Vorliegender Text:
Oder der spätere Jahrhundertkoch Eckart Witzigmann, der mit dem Tantris in München und schließlich seinem eigenen Restaurant in der Prinzregentenstadt, der „Aubergine“, das sogenannte „deutsche Küchenwunder“ lostrat und zum ersten Mal drei Michelin-Sterne nach Deutschland holte.
Beide betonen, wie elementar ihre Zeit bei den Haeberlins war, Witzigmann sieht sie gar als die „prägendste Station“ seines Lebens. Ein paar Jahre nach Witzigmanns Zeit in Illhaeusern zog es auch den jungen Marc zu den großen Restaurants dieser Zeit: zu den Gebrüdern Troisgros, zu Paul Bocuse, zu Gaston Lenôtre. Kein Wunder, dass Marc als gereifter Koch zurück nach Illhaeusern kam.
Die Familie als Ruhepol
„Den einen Moment, in dem ich die Küche von meinem Vater übernommen habe, gab es nicht. Es war ein fließender Übergang, irgendwann Ende der 70er-Jahre“, sagt Haeberlin.
In den folgenden Jahrzehnten gelang ihm eine beeindruckende Verschmelzung zwischen der zeitgemäßen Zelebration der Klassiker seines Vaters und kühnen Kreationen aus eigener Hand – nicht selten mit dem einen oder anderen asiatischen Einfluss: Gerichte wie der knusprige Aal mit Sake‑Wasabi-Schaum oder der gebratene Steinbutt mit Gemüsesaft, Tee und Austern-Frühlingsrolle stehen sinnbildlich für sein subtiles Händchen für asiatische Aromen.

Datenblock:

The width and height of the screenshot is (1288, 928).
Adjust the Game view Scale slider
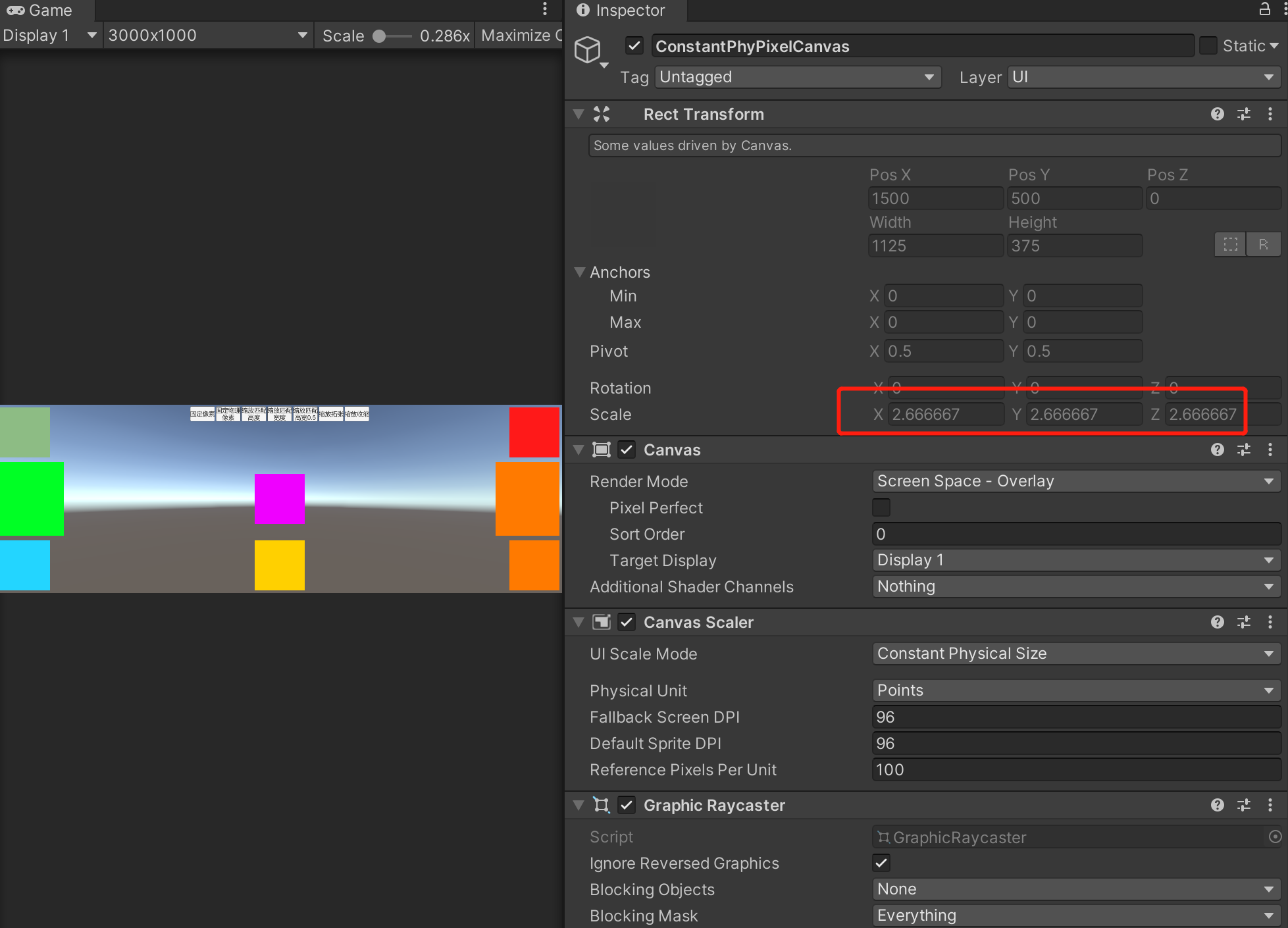pos(380,36)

Aufgaben:
[1] Wie heißt laut dem Text über die Haeberlins das eigene Restaurant von Eckart Witzigmann?
[2] Gib aus dem Text über die Haeberlins den Abschnitt wörtlich wieder, der mit „Oder der spätere“ beginnt und bis einschließlich „nach Illhaeusern kam.“ reicht.
[3] Führe den Text über die Haeberlins nach seinem letzten Satz weiter.

Lösungen:
[1] Es heißt „Aubergine“.

[2]
Oder der spätere Jahrhundertkoch Eckart Witzigmann, der mit dem Tantris in München und schließlich seinem eigenen Restaurant in der Prinzregentenstadt, der „Aubergine“, das sogenannte „deutsche Küchenwunder“ lostrat und zum ersten Mal drei Michelin-Sterne nach Deutschland holte.
Beide betonen, wie elementar ihre Zeit bei den Haeberlins war, Witzigmann sieht sie gar als die „prägendste Station“ seines Lebens. Ein paar Jahre nach Witzigmanns Zeit in Illhaeusern zog es auch den jungen Marc zu den großen Restaurants dieser Zeit: zu den Gebrüdern Troisgros, zu Paul Bocuse, zu Gaston Lenôtre. Kein Wunder, dass Marc als gereifter Koch zurück nach Illhaeusern kam.

[3]
Und auch als Unternehmer wagte Marc Haeberlin den Blick gen den fernen Osten – wohl wissend, dass die „Auberge“ das Zeug zur Marke hat: 2007 eröffnete er eine Dependance im 42. Stock des Toyota-Turms in Nagoya, ein Jahr später eine weitere in einer Stadtvilla in Tokio, und 2014 schließlich eine in Sapporo.
Ich will weiterhin von früh bis spät in der Küche stehen.
Expansionen hin oder her: Für Marc Haeberlin liegt die Erfüllung auch nach über 50 Jahren hinter dem Herd
„Im nahegelegenen Ribeauvillé werden wir außerdem bald ein neues Hotel eröffnen, das Clos Saint-Vincent, das mit Spa, Pool und Restaurant ein Fünf-Sterne-Hotelbetrieb werden soll“, so Haeberlin über das neue Megaprojekt, in das über 21 Millionen Euro investiert wurden.
Auch in der „Auberge“ hat die Familie in einen neuen Spa-Bereich investiert, und in Strassburg führt Haeberlin die erfolgreiche Brasserie „Le Haras“.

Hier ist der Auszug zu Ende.